A "strict" relational database doesn't suit this task well because you're left with a choice of:
Different tables for each object type with a columns for each attribute that applies to that particular object type
A single table for all object types, with columns for each attribute, most of which aren't used for any given object type
A child table, one row for each attribute
Before moving on to a good general solution., let's discuss these:
1. Different tables for each object type
This is a non-starter.
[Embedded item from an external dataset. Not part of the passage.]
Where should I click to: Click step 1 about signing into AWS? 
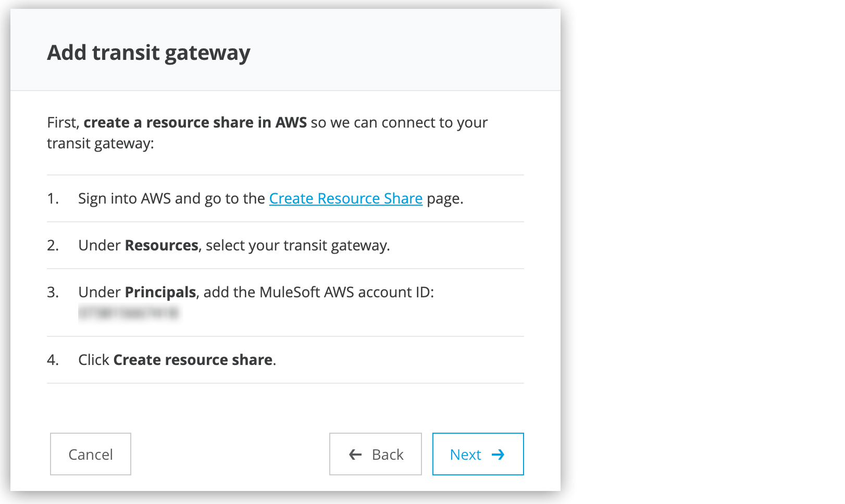pyautogui.click(x=271, y=198)
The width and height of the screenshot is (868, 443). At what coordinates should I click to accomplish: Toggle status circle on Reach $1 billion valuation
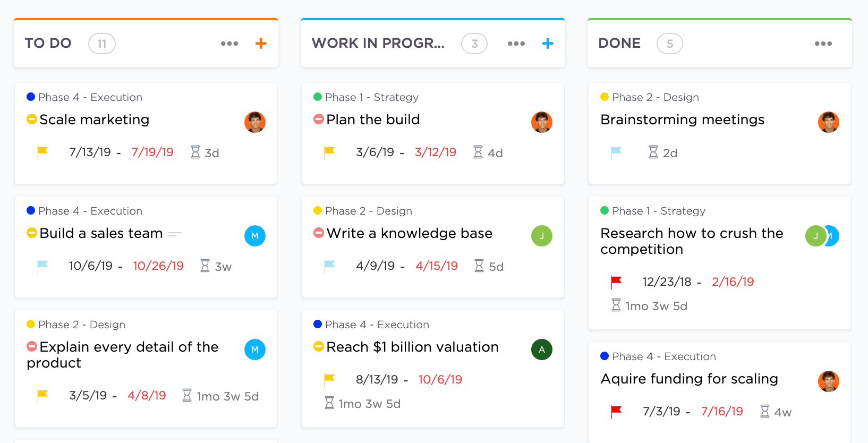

The problems are:
high maintenance cost: you must create a new table every time you add a new object type to your app
painful queries: you must join to every table, either horizontally - every table joined into one enormously long row, or vertically in a series unioned joins, leading to a sparse array (see option 2)
2. A single table for all object types
Although you're dealing with a sparse array, if most object types use most of the attributes (ie it's not that sparse), this is a good option. However, if the number of different attributes across your domain is high, and/or most attributes aren't used by all types, you have to add columns when introducing a new type, which although better than adding tables, still requires a schema change for a new type = high maintenance
3. A child table
This is the classic approach, but the worse to work with, because you either have to run a separate query to collect all the attributes for each object (slow, high maintenance), or write separate queries for each object type, joining to the child table once for each attribute to flatten out the many rows into one row for each object, effectively resulting in option 1, but with an even higher maintenance cost writing the queries
None of those are great options. What you want is:
One row per object
Simple queries
Simple schema
Low maintenance
A document database, such as Elasticsearch gives you all of this out of the box, but you can achieve the same effect with a relational database by relaxing "strictness" and saving the whole object as json in a single column:
create table object (
id int, -- typically auto incrementing
-- FK to parent - see below
json text -- store object as json
);
BTW, postgres would be a good choice, because it has native support for json via the json datatype.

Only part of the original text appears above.